Learn to separate your shit from everyone else's shit.

Don't take everything everyone else says to heart. Listen to it and ask yourself, "why did that person say that? Is it something I really did/said, or is that their shit projecting on me?" And then ask yourself, why does that make me feel bad?

A lot of times, insecure people will say hurtful things, and it really isn't about you. It's their own fragile ego showing through. The ignorant simply stick their feet in their mouths with amazing dexterity (#2?). Learn to spot it and not to let them push your buttons (i.e. tweak your own insecurities - admit it, we all have 'em Crazy) Usually, when something affects us, it's because the other person has touched on one of our own vulnerabilities. Sounds like this has happened to you, since you feel your ego has taken a beating.

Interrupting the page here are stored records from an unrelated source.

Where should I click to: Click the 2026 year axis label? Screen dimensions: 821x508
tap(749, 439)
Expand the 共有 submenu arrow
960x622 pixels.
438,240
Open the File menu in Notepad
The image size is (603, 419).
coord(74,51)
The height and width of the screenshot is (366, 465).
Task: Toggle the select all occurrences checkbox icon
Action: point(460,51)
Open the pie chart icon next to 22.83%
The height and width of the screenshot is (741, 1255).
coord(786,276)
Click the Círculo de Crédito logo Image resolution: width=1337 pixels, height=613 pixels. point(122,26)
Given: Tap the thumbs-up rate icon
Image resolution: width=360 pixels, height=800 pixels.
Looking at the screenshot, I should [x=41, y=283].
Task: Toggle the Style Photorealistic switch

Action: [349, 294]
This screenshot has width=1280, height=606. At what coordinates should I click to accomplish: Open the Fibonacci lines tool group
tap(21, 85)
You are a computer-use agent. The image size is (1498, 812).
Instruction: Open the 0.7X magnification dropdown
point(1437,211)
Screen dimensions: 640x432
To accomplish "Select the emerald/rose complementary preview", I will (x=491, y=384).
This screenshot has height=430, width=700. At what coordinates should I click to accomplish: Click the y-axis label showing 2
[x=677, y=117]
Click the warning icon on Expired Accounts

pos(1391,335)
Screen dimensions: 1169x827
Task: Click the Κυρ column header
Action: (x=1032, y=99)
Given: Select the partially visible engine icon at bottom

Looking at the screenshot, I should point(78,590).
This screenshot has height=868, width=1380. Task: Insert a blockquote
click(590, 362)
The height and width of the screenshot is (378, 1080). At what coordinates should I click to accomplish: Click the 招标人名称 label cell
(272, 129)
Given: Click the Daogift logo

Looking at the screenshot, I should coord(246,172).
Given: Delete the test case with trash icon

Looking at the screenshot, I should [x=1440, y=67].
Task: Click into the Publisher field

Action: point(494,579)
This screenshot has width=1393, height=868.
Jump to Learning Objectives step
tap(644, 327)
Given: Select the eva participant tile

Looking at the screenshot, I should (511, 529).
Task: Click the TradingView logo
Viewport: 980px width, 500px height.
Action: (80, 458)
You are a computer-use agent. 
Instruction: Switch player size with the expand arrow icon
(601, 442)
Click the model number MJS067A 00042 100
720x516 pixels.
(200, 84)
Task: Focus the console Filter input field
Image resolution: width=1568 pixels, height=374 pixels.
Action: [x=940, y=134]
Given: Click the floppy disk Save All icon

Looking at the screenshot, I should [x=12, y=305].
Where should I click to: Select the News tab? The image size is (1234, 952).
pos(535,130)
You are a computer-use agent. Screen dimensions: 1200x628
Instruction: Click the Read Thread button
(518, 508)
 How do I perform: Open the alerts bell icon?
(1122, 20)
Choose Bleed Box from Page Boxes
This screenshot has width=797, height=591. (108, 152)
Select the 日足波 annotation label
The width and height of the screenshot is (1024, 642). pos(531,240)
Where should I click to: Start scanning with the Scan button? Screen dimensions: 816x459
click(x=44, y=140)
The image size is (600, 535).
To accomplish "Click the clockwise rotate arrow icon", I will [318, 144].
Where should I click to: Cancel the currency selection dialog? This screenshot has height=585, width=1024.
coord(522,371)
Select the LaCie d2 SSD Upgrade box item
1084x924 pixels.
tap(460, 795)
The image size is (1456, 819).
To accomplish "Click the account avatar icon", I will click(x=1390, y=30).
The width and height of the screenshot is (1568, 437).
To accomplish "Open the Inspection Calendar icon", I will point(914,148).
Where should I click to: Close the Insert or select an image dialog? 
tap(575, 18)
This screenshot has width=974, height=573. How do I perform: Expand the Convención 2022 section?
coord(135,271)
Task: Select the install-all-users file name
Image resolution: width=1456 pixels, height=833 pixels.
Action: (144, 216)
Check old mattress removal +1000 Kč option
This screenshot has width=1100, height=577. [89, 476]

None of what you wrote sounds like your shit. It doesn't sound like you did or said anything wrong. So write it off. It sounds like either ignorance (1&2, maybe 3) or insecurity (3?) on the part of others and not about you. I know it's a lot easier to say than to do, but it gets easier with practice. It definitely sounds like these comments tweaked you, so ask yourself why do the first two ignorant oafs' opinions mean anything to you anyway? I won't comment on the 3rd one since I don't know enough of the story. It does sound like you are very sensitive to any suggestion that you aren't good enough as a climber. Ask yourself why.

The flip side is being honest with yourself when you really have done or said something to hurt, offend, or project your own insecurities on others and to own up to it. Buck up and either appologize or modify your own behavior as needed.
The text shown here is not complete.